First, something to remember about Beall's list: this started as the work of one person. That means it's easily biased. OA spans from the clearly disreputable on the one end to a very gray area on the other. Beall undoubtedly had good intentions, but if the Who's Afraid of Peer Review? sting meant anything, Beall was only 82% accurate. In the sciences, a theory that predicts the right result 82% of the time is good but not great; in particle physics we even need a 5 sigma result (p-value 1 in 3.5 million) to claim a detection. I'm not saying Beall was wrong about MDPI, Frontiers and Hindawi, but I will say that "because Beall said so" is not a sufficiently good reason to conclude ____ is predatory.
Now about each publisher:
MDPI: See Wikipedia for more information. You can see Beall's criticism of MDPI stems from several aspects, such as how MDPI's articles are lightly-reviewed, how MDPI uses email spam, and how MDPI listed Nobel laureate Mario Capecchi on an editorial board without his knowledge. However:
- Many OA journals do indeed review lightly. For example I once attended a talk by a Springer spokesperson who talked about a journal which reviews for correctness, not novelty (can't find the journal now, but PLOS ONE has the same policy). Viewed one way this is laudatory - it makes peer review less random by eliminating one completely subjective facet! Viewed another way, this is terrible - it makes it seem as though the journal will publish old results known for hundreds of years as long as the author is willing to pay. Which is closer to the truth? You'll have to come to your own conclusions.
- Email spam. Although everyone finds them annoying, what constitutes email spam isn't universally agreed on. If you receive an email from someone you don't know with "Dear Professor Strongbad, I saw your question on Academia.SE and find it interesting, would you like to write an editorial on predatory publishers for my journal" - would you call that spam? Some people would, others would not. Also, what exactly isn't email spam anyway? If you never emailed people you didn't know personally, you would never be able to expand a journal large enough to be self-sufficient.
- Finally the Mario Capecchi case was later shown to be the result of inaccurate communication by Capecchi's assistant.

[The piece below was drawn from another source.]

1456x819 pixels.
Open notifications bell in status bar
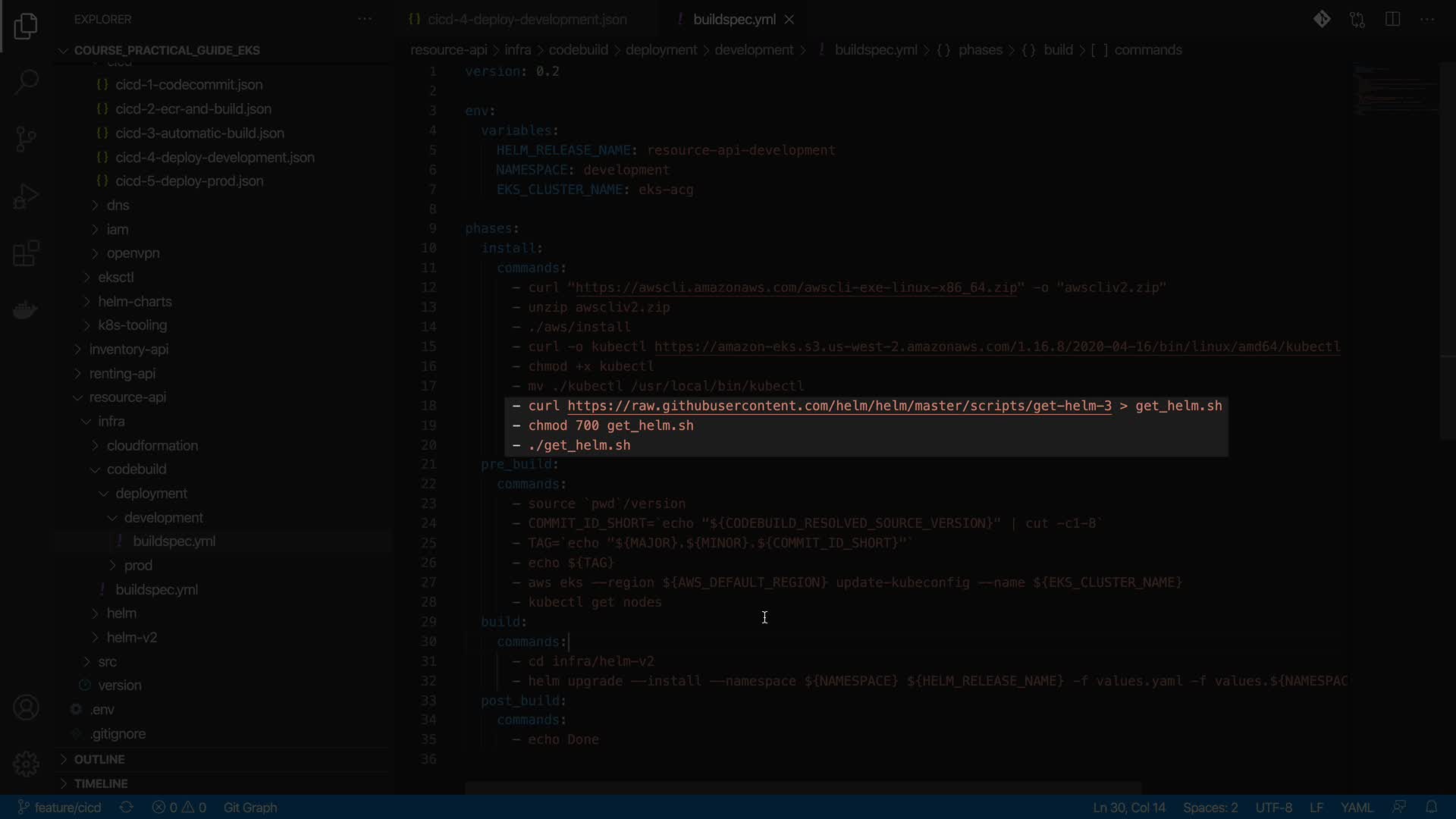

Frontiers: again, see the Wikipedia article. You'll note that, similar to MDPI, there were established academics who defended Frontiers. Although the volume of allegations against Frontiers in the article is both larger and harder to justify if true, it's also the case that a Frontiers journal rejected John Bohannon's sting paper. OASPA and COPE both investigated Frontiers, and both decided that Frontiers meets their membership criteria.
Hindawi: once again see the Wikipedia article. I don't want to rehash everything I wrote about MDPI and Frontiers since a lot of it also applies to Hindawi, but I'll add a few specific things:
- Hindawi was one of the pioneers of OA. In 2007, they converted all their journals to OA - this was both 1) before OA really took off and 2) pioneering, since even today most big publishers don't use a complete OA model.
- Hindawi is big. With over 400 journals and tens of thousands of published articles a year, Hindawi is a big fish in the OA pond.
- A Hindawi journal also rejected John Bohannon's sting paper.
- Some of Beall's criticism of Hindawi apparently focused on how high its profit margins are (apparently higher than Elsevier's). This not only has no relation to the quality of Hindawi's editorial process, it's also the case that Hindawi's article processing charges are lower than average, and they're based in Egypt, which as a developing country has much lower labour costs than the Netherlands-based Elsevier. One could say that Egyptians are bad at publishing relative to the Dutch, but that's borderline racism.
tl; dr: it's not a given that any unbiased observer will conclude that these three publishers are disreputable. Accordingly, it shouldn't be surprising that some OA consortia are willing to count them as one of their members.